J’aime beaucoup ce que vous faites

Mercredi 28 mai, je pénètre pour la première fois dans l’espace de la compagnie du café théâtre et c’est avec plaisir que je découvre ce lieu convivial et plein de charme. Je m’installe confortablement dans une petite salle peu remplie.

L’histoire : Charles et Carole s’apprêtent à recevoir Pierre et Marie, dans leur maison de campagne pour le week-end. Alors qu’ils s’affairent en les attendant, ils reçoivent un appel involontaire dû à une mauvaise manipulation de téléphone de la part de leurs amis. À cette occasion, ils entendent une conversation au cours de laquelle ils sont généreusement critiqués. La mise en scène de ce premier acte s’appuie sur un écran en fond de scène projetant le trajet du couple en voiture permettant ainsi de retranscrire la simultanéité des actions des deux couples. Vexés mais néanmoins déterminés à jouer de la situation Charles et Carole maintiennent la rencontre et le week-end se déroule dans une ambiance tendue.

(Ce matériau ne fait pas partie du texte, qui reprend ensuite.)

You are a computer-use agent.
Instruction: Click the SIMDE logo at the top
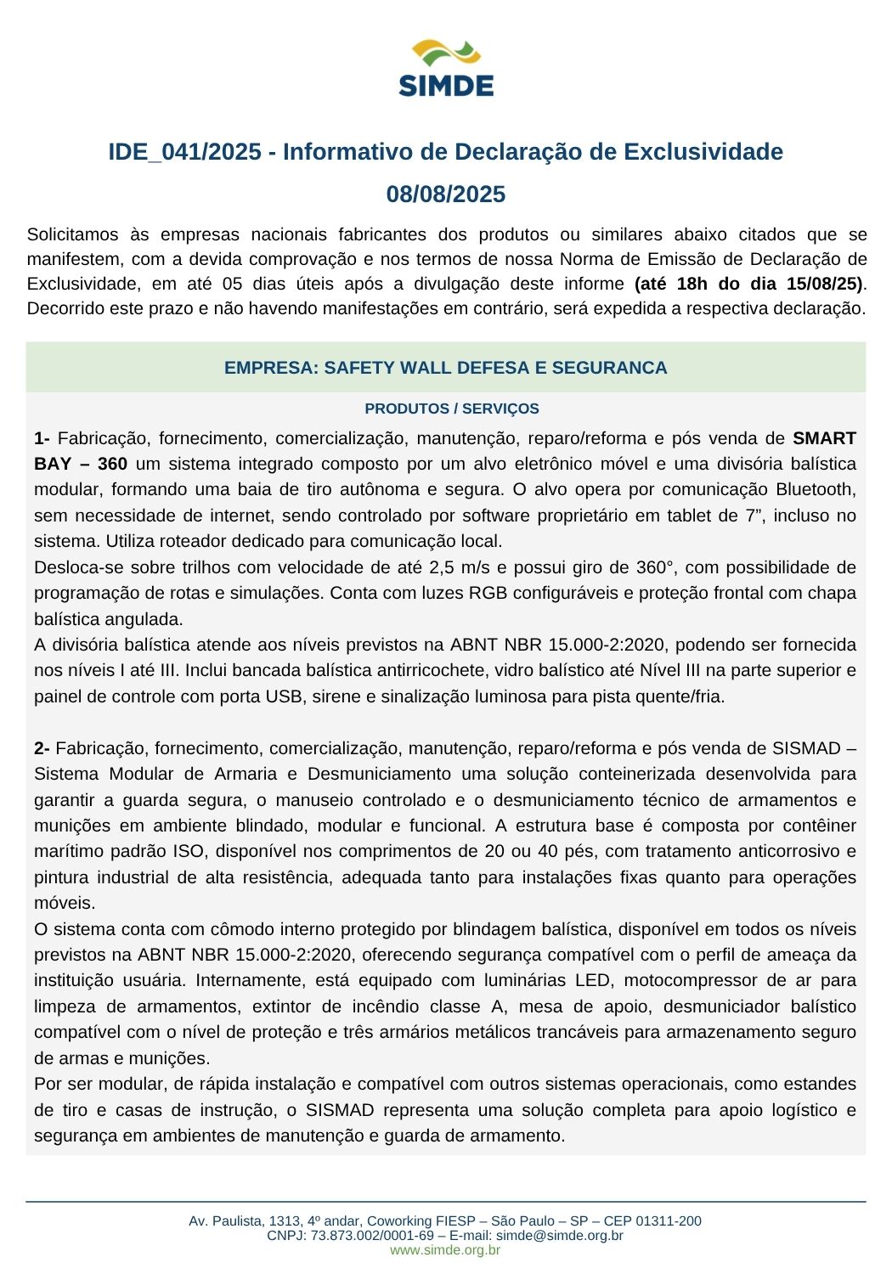446,68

J’ai trouvé l’intrigue de cette pièce prometteuse et je suis plutôt sensible au huis clos. J’y ai vu une amorce de réflexion sur l’amitié et ses limites lorsque les chemins divergent. Avec le temps, la relation repose uniquement sur des illusions rendues possibles grâce à l’hypocrisie. Malheureusement les personnages sont trop caricaturaux et les clichés trop abondants. Aussi, je me suis retrouvée face à des gens « ordinaires » sans pour autant pouvoir m’identifier à eux.
Je n’ai pas été convaincue non plus par l’écriture des personnages féminins qui sont toutes deux un peu cruches. En effet, celle sensée être intelligente par opposition à la blonde siliconée a une diction qui la renvoie à l’univers de la nigaude. Et ses préoccupations sont presque aussi légères que celles de son amie.

Avant de me rendre à cette représentation, je m’étais renseignée, un peu rapidement sur le contenu. J’aime beaucoup ce que vous faites est présenté comme une satire sociale. Or, je trouve que la critique des deux mondes (urbains/ruraux, bourgeois rattachés au monde de l’entreprise / précarité liées à la volonté de persévérer sur la voix artistique) ne fonctionne pas car trop éloignée d’une réalité tangible. Selon moi, le manque de finesse de l’écriture rattache plus cette pièce au vaudeville contemporain qu’à la satire.

Pour terminer sur une note plus positive, j’ai apprécié les salutations à la fin de la représentation et la possibilité de rencontrer les comédiens dans le bar du théâtre.